Background and Objectives

Severe to profound hearing loss impacts the capacity for verbal communication as well as the social, emotional, and overall quality of life; however, the association between socio-emotional rehabilitation and post-hearing aid use is not widely explored. This study aimed to investigate the socio-emotional change in post-hearing aid fitted individuals with severe to profound hearing loss.

Materials and Methods

A total of 60 individuals comprised of 15 females and 45 males with severe to profound hearing loss within the age range of 40-60 years (mean age and standard deviation of 53.4±6.1), participated in this study. Participants were divided into two categories with a 10-year age interval i.e., 40–50 and 51-60 years. These participants were equally divided into hearing aid user (HAU) and non-hearing aid user (NHAU) groups. The hearing handicapped inventory for the adults-short version (HHIA-S) adapted from Weinstein & Ventry (1983) was used in this study.

Results

The mean social score of all the participants was significantly higher than the mean emotional score. However, no such advantage was observed between the HAU and NHAU groups. The mean social score of females in the HAU category was significantly higher than males. The mean social and emotional scores were also compared across two age categories in the age range of 40-50 and 51-60 years and revealed no significant difference between mean social and emotional score across the age categories (p=0.026).

Conclusions

In individuals with severe to profound hearing loss, social rehabilitation occurs quicker than emotional. In the HAU group, socialization occurred faster in females than males. These findings suggest that a customized counselling should be developed for the social and emotional wellbeing as these two parameters improve distinctly.

» Supplied entries

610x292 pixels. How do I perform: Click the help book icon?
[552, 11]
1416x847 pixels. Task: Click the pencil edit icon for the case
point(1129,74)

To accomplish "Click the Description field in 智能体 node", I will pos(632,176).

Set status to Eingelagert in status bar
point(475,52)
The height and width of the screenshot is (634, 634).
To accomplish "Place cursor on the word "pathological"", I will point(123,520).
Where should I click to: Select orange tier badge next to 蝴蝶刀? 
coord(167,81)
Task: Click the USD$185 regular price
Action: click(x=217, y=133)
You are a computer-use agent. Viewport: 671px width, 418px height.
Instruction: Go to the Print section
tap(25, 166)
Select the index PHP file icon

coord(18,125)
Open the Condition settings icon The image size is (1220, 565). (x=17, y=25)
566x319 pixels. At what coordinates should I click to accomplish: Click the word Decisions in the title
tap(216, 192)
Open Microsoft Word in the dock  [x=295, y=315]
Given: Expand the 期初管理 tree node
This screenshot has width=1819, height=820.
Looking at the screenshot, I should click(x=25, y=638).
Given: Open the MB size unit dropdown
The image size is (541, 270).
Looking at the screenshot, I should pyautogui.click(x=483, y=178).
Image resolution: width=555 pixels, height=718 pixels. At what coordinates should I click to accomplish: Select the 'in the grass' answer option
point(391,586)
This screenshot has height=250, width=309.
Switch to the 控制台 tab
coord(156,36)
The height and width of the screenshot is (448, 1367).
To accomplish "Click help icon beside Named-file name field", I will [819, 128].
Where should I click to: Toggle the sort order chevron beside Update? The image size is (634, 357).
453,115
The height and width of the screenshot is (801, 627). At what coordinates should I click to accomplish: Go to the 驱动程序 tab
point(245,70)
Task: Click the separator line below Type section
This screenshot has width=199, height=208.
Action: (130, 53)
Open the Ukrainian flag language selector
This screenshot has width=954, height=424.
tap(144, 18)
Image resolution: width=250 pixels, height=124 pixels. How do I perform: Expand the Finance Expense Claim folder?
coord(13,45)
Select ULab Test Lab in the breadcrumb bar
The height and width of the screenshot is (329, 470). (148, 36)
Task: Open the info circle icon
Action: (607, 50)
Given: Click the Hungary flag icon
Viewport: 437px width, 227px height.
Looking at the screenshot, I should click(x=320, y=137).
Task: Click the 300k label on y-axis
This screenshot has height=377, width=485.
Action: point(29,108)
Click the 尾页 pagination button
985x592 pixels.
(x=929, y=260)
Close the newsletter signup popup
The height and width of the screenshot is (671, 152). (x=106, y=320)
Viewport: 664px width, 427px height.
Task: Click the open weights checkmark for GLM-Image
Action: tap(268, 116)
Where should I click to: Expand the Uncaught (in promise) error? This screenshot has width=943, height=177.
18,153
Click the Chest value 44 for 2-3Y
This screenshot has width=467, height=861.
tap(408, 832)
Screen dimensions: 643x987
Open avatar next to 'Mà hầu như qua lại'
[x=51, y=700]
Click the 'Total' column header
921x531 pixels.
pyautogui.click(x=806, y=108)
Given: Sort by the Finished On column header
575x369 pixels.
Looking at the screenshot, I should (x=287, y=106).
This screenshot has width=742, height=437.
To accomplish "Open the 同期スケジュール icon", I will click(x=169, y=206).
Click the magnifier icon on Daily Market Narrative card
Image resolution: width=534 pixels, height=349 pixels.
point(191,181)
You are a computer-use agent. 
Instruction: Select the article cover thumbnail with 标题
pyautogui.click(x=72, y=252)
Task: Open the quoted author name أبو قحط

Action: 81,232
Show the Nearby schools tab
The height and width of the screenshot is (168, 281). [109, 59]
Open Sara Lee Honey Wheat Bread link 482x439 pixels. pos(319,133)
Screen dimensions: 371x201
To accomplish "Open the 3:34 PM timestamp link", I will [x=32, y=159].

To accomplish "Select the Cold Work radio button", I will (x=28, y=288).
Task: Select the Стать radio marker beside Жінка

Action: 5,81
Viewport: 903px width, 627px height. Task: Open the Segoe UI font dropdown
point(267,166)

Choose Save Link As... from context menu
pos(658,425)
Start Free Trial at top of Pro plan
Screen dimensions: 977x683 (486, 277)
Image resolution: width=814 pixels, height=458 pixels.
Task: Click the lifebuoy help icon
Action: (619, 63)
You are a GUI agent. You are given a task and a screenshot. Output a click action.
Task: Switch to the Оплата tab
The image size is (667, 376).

» Brief
In the hearing loss abstract, rewrite the passage from "Severe to profound hearing loss impacts" to "profound hearing loss.", replacing "verbal" with "spoken". Work only from the hearing loss abstract, not the records.

» Exercise response
Severe to profound hearing loss impacts the capacity for spoken communication as well as the social, emotional, and overall quality of life; however, the association between socio-emotional rehabilitation and post-hearing aid use is not widely explored. This study aimed to investigate the socio-emotional change in post-hearing aid fitted individuals with severe to profound hearing loss.